Il film traccia le figure di un Aldo Moro dubbioso e spesso stupito per gli accadimenti e per le trame eversive e golpiste all’interno del suo stesso partito, fino alla richiesta di indagini parallele a quelle ufficiali per capire la dinamica stragista.
E, sempre nel film, si dice di un rapporto Calabresi – Pinelli dialogante. Addirittura lo scambio di libri in regalo, cosa confermata dalla stessa figlia di Pinelli, tuttavia cade, come rileva Adriano Sofri in un istant book pubblicato on line (http://www.43anni.it/43anni.pdf), in una inesattezza storica prendendo per buona la tesi di Cucchiarelli nel libro “Il segreto di Piazza Fontana” (Ponte delle Grazie, 2009) che dice di una doppia bomba nella banca. Sostiene infatti l’autore del libro citando fonti anonime, per tanto venendo meno al compito dello storico ma rimanendo nel gossip, che due furono le borse, una anarchica messa da Valpreda e una fascista più potente commissionata da un’accozzaglia di: CIA, Servizi italiani e fascisti. Senza riscontro alcuno pare una tesi quanto meno bizzarra, se non del tutto priva di fondamento e falsa. Quasi a voler giustificare una sorta di opposti estremismi e dimostrare come fossero tutti uguali. Le trame fasciste e golpiste, le collusioni dei servizi segreti e di interi apparati dello Stato sono cose ampiamente dibattute e dimostrate in alcuni processi. Le bombe anarchiche continuano a stare nell’immaginario di chi voleva (e vuole) ridarsi una verginità. Come stranissimo continua ad essere il fatto che di terrorismo rosso tutto è venuto fuori, di quello nero ci sono ancora buchi e coni d’ombra che forse verranno illuminati solo dall’apertura degli archivi o dalle, ahinoi improbabilissime, confessioni di novantenni ancora lucidi e da settant’anni molto dentro le cose della politica (a volte anche del malaffare).

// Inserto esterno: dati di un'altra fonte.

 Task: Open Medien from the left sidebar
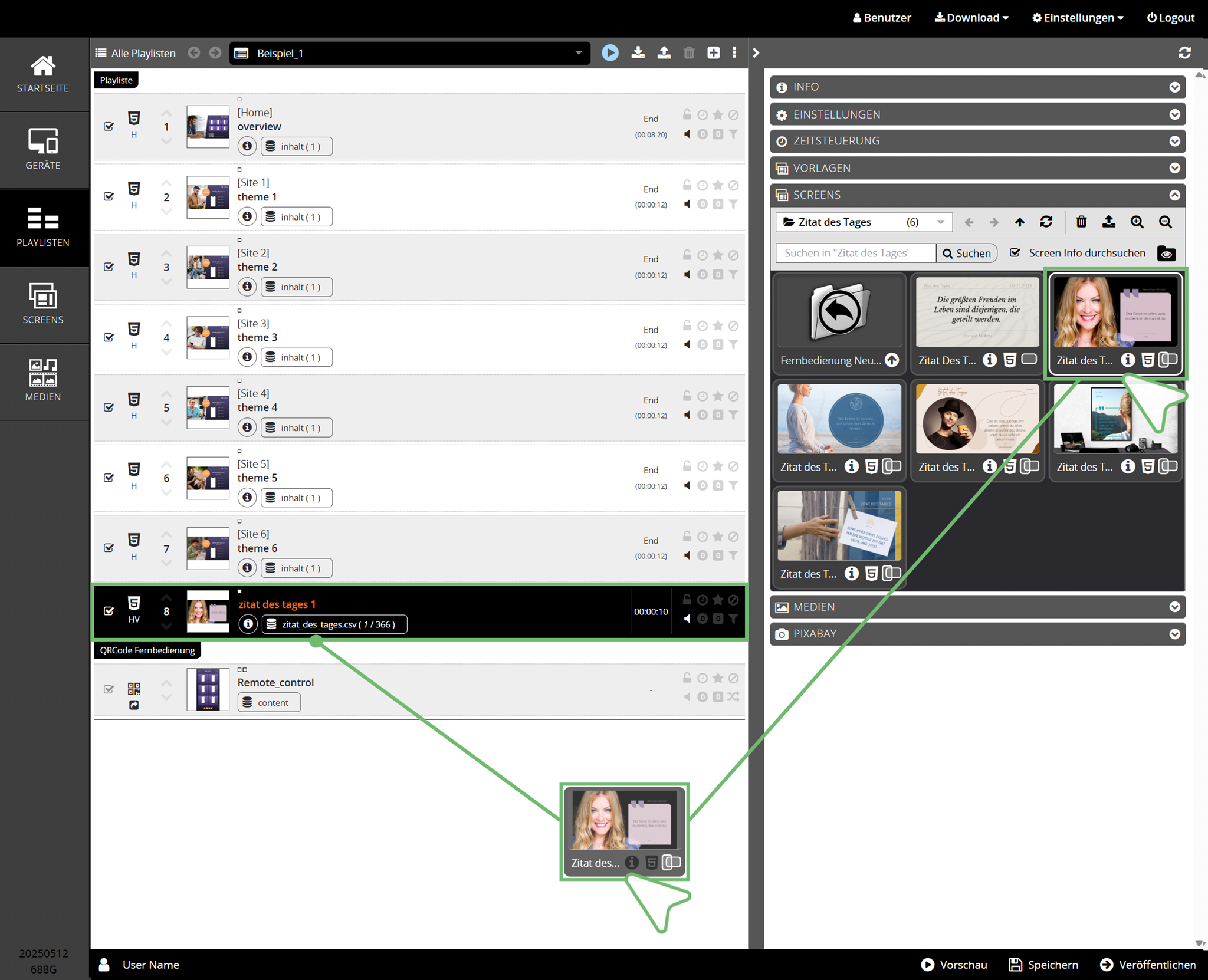coord(43,381)
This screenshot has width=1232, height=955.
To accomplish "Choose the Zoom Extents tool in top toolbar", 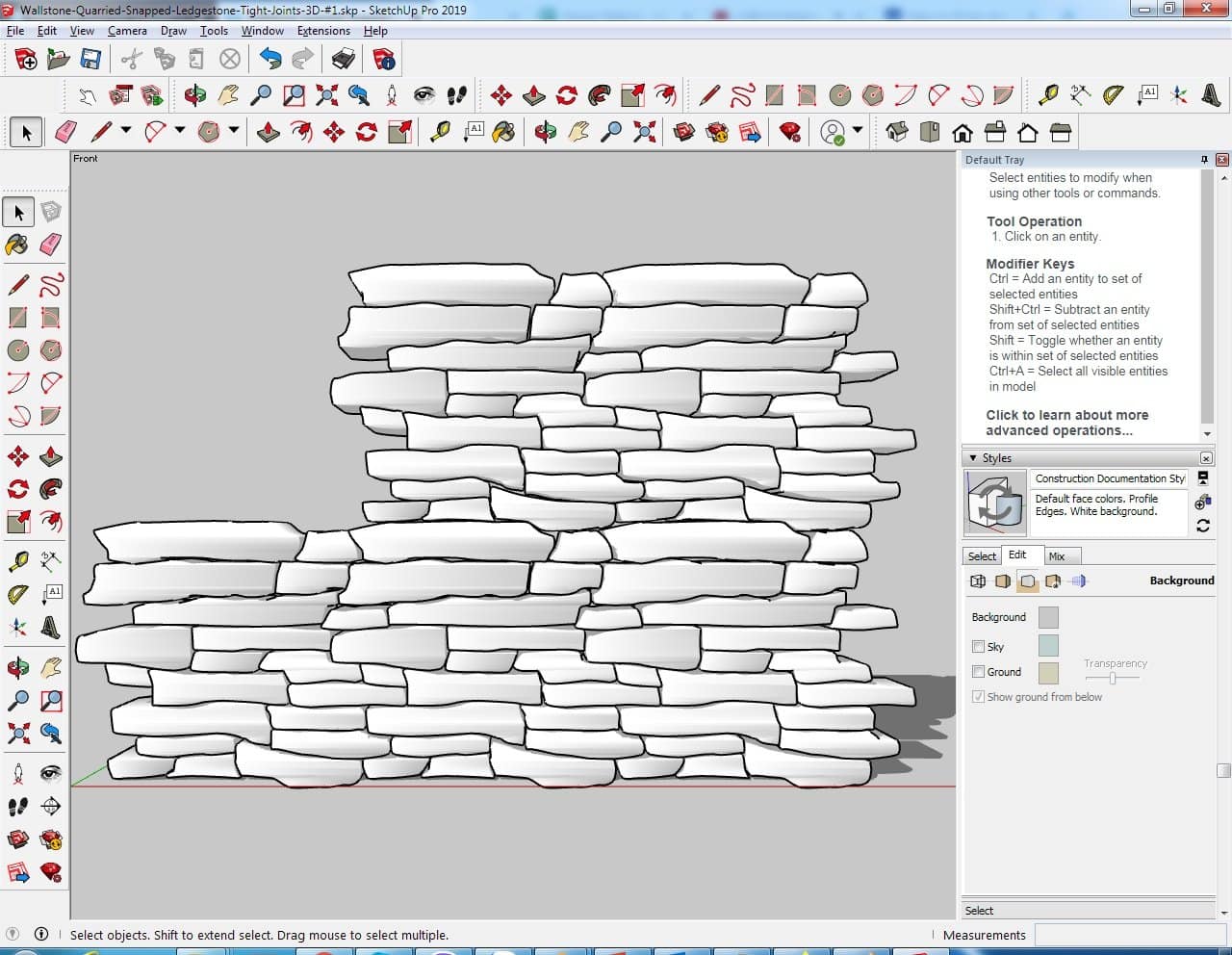I will click(x=326, y=95).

Peccato per questa bizzarria della doppia bomba, sarebbe stato un bel film. Anche se la parte “didattica” presuppone informatissimi spettatori, sfido qualunque persona che abbia meno di quarant’anni a districarsi fra i personaggi: Saragat, Rumor, Moro, le stesse stragi che per moltissimi giovani sono quelle delle “brigate rosse”. Ricordo un poco più che ventenne che alla stazione di Bologna mi disse “è qui che le brigate rosse hanno messo la bomba?”.